▶ **Records to process**
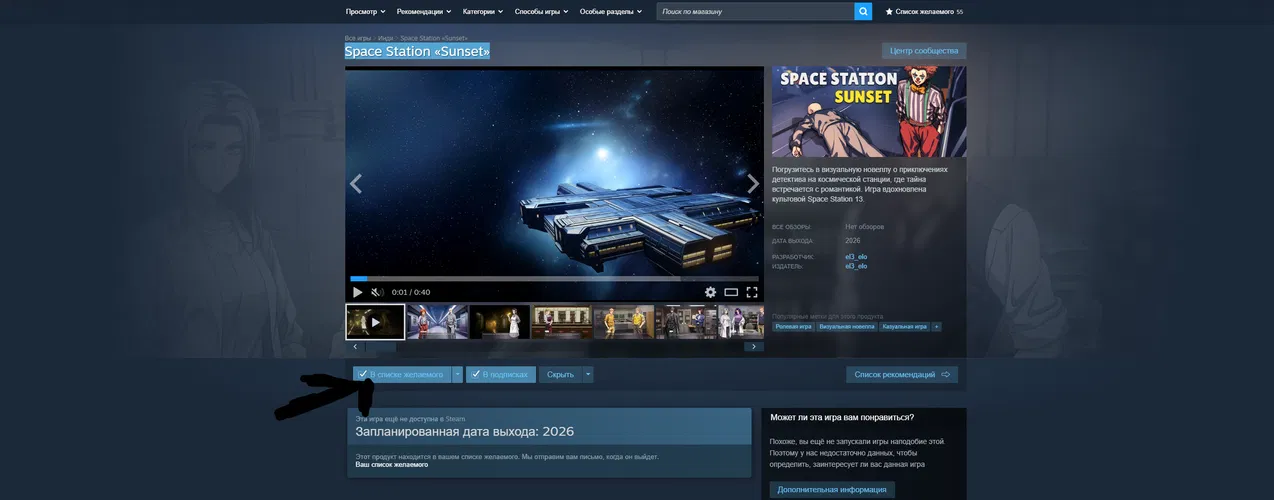Expand the wishlist button dropdown arrow
Image resolution: width=1274 pixels, height=500 pixels.
click(x=457, y=374)
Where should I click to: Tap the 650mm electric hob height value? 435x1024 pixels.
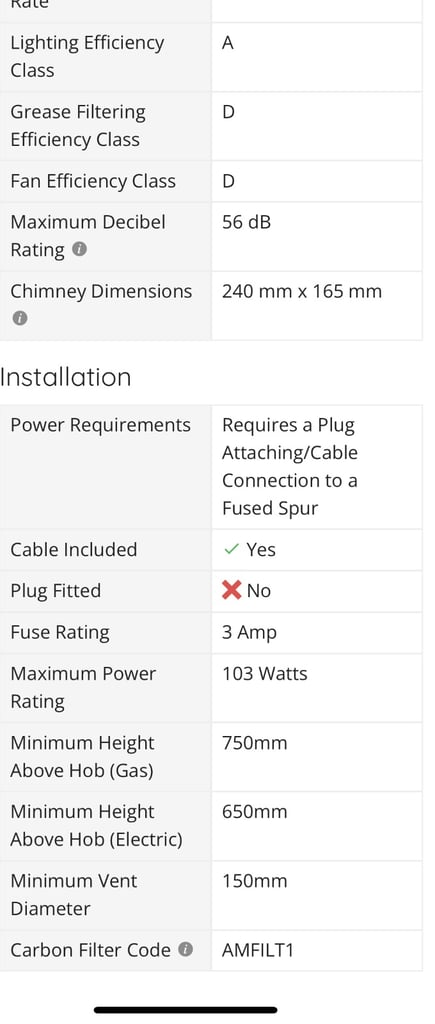click(x=254, y=812)
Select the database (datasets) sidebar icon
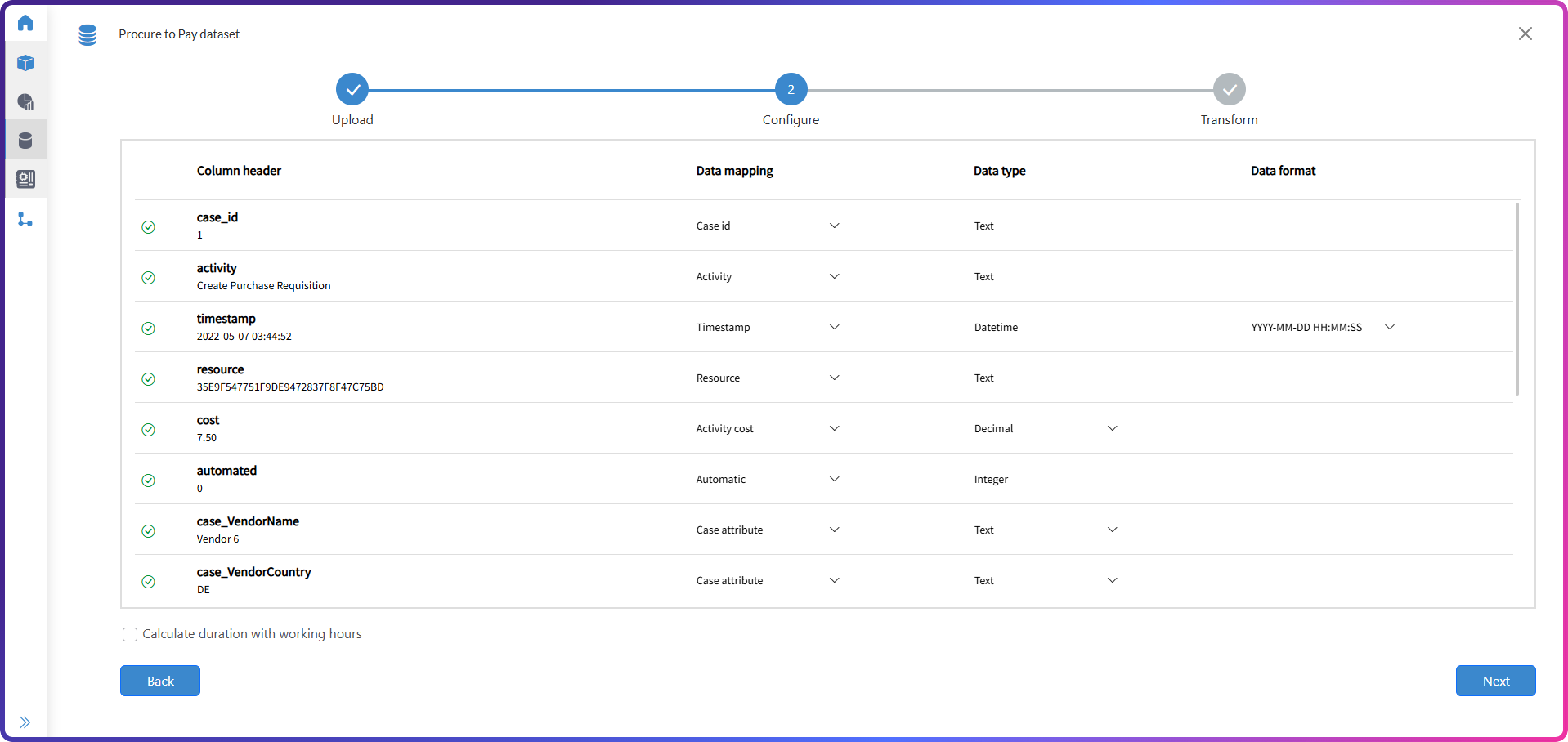 (x=25, y=139)
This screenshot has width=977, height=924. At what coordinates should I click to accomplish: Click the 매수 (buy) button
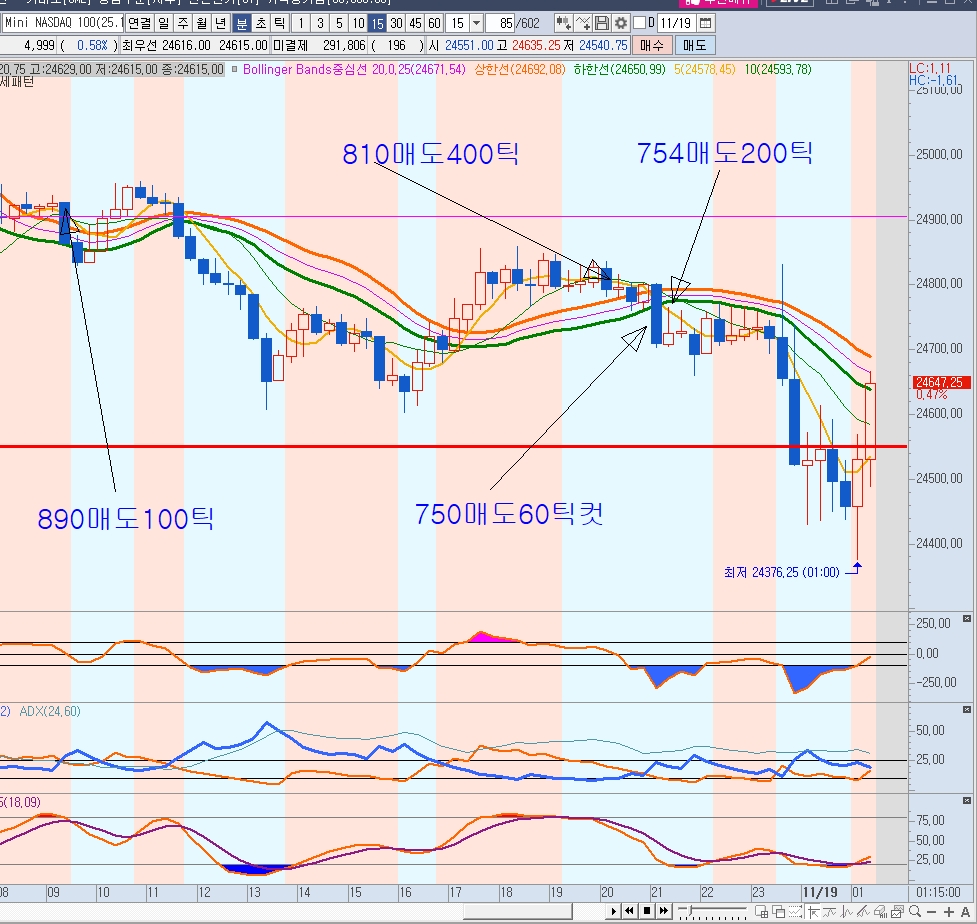point(652,45)
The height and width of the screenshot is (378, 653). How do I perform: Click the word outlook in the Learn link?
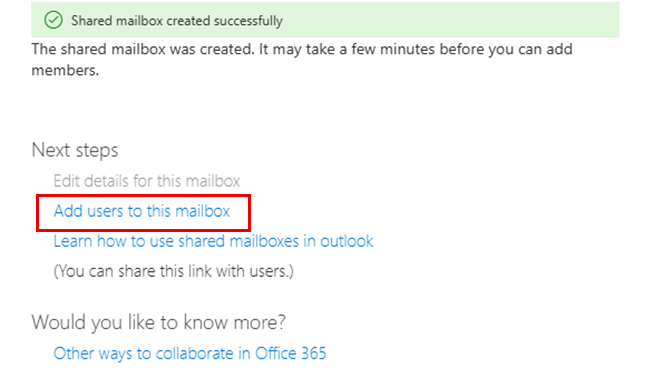click(x=346, y=241)
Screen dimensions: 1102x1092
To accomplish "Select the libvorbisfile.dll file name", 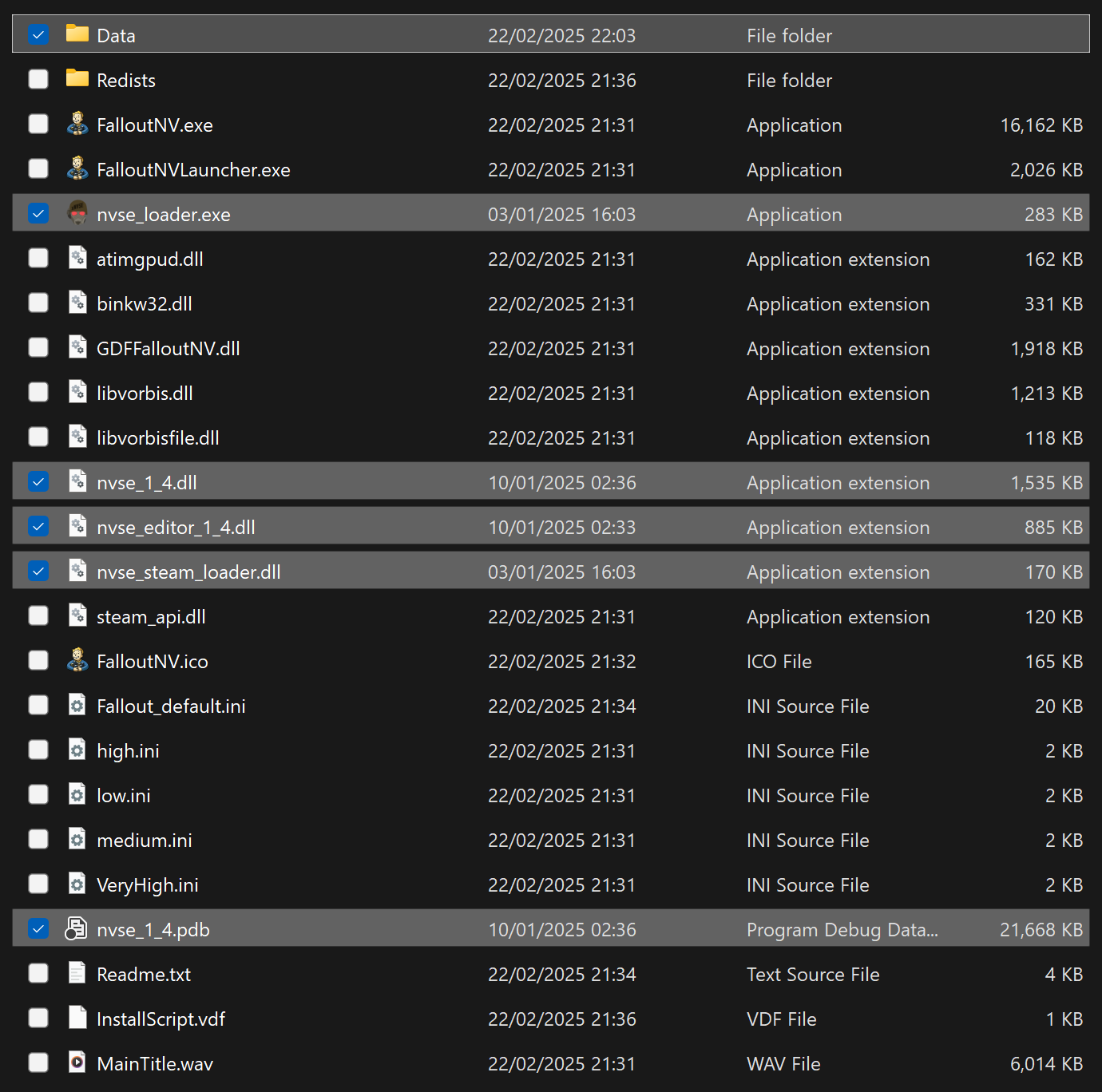I will pos(158,438).
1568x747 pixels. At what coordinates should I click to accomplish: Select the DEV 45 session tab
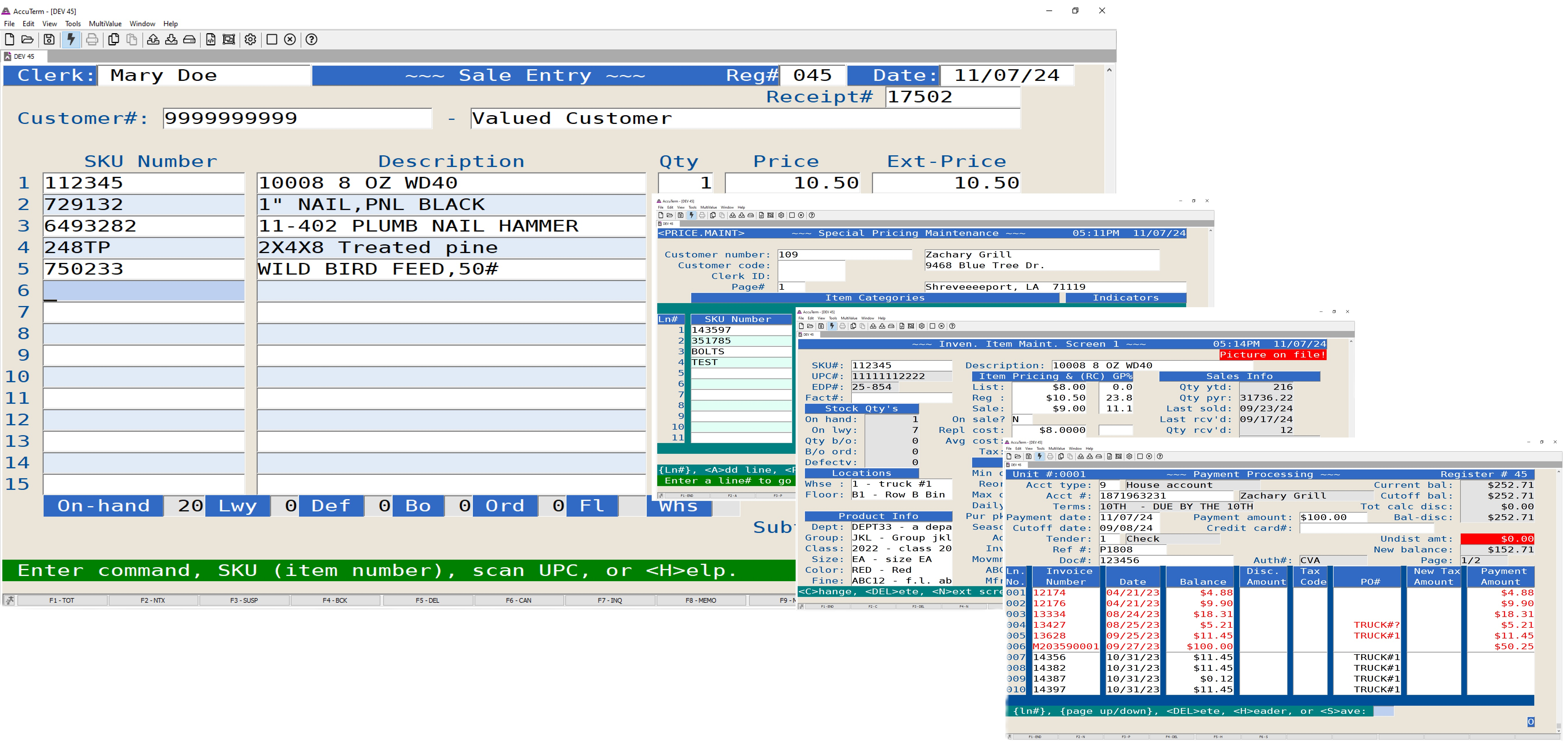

▶ **Aim of the exercise**
Copy out the lines above, from the very first one through the line containing "click(x=254, y=812)", including both ends. Leave the pictures out of your copy.

▶ **Output**
Expand the wishlist button dropdown arrow
Image resolution: width=1274 pixels, height=500 pixels.
click(x=457, y=374)
Where should I click to: Tap the 650mm electric hob height value? 435x1024 pixels.
click(x=254, y=812)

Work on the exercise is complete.